- Opening Delimiter -
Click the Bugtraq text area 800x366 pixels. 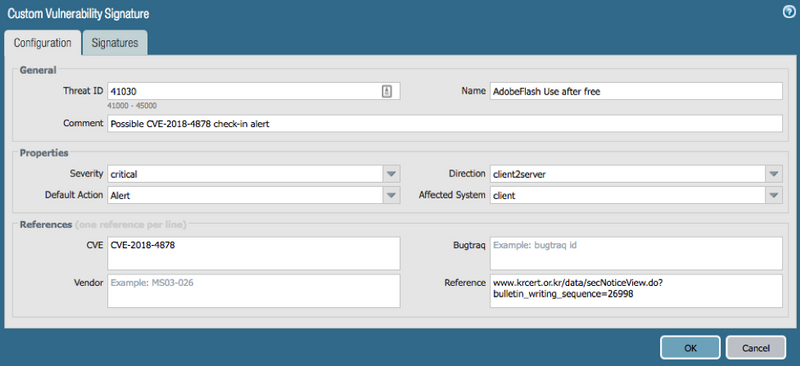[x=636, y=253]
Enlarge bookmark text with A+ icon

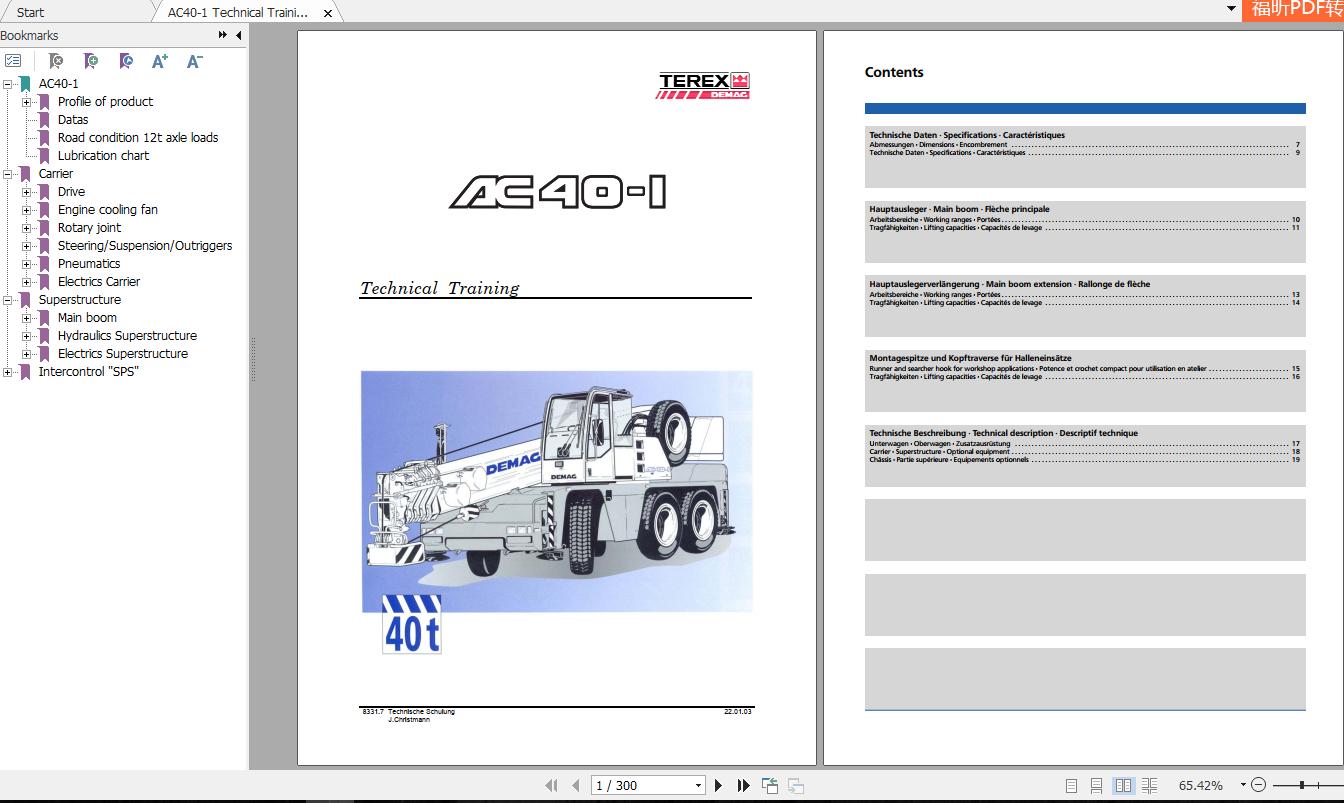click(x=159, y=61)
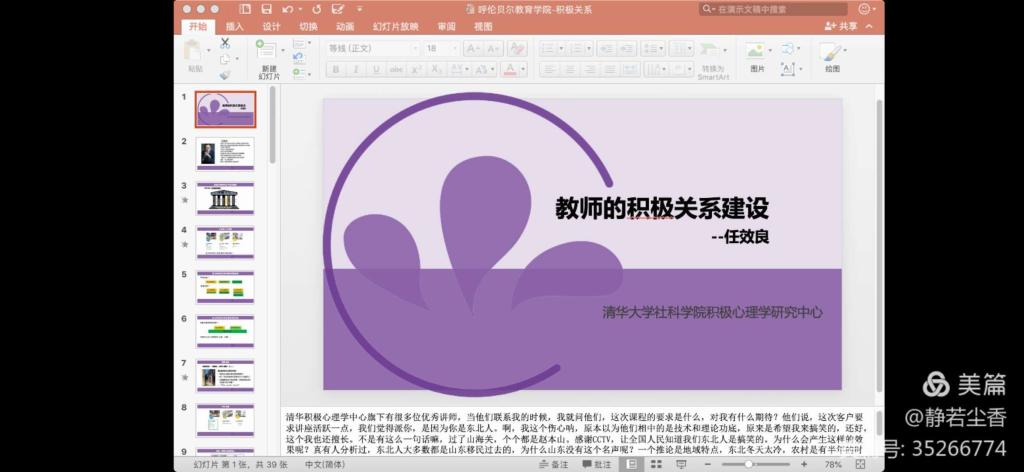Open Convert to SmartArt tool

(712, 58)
- Closing Delimiter -
- Opening Delimiter -
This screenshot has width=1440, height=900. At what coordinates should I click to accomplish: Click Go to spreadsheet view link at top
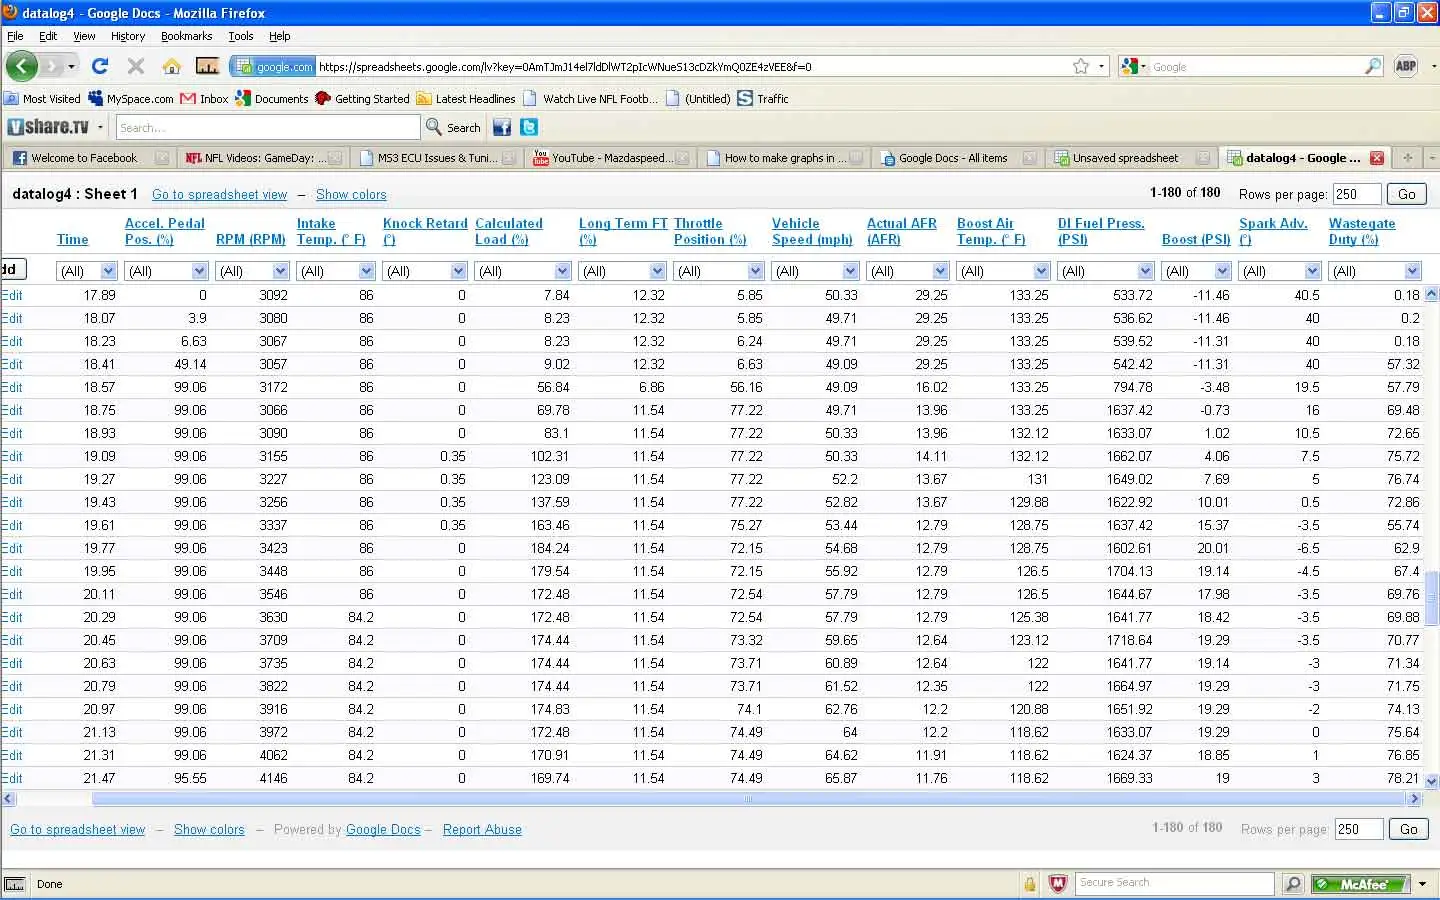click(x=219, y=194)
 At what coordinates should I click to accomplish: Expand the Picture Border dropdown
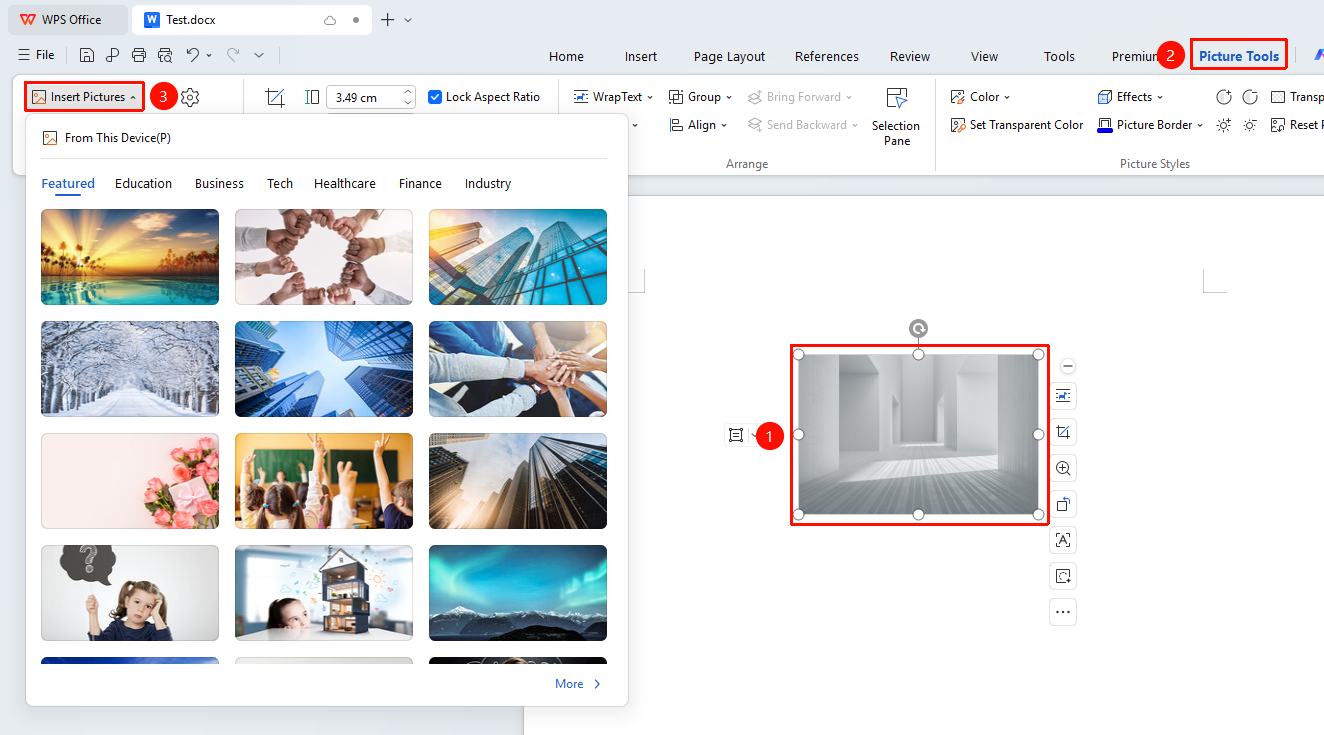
- Closing Delimiter -
ACTIVITY:
Starting at the line above that holds "This screenshot has", repeat every line exactly down to and including the line that holds "At what coordinates should I click to accomplish: Expand", then stop. Do not carry over any pictures.

TASK RESULT:
This screenshot has width=1440, height=900. At what coordinates should I click to accomplish: Click Go to spreadsheet view link at top
click(x=219, y=194)
 At what coordinates should I click to accomplish: Expand the Picture Border dropdown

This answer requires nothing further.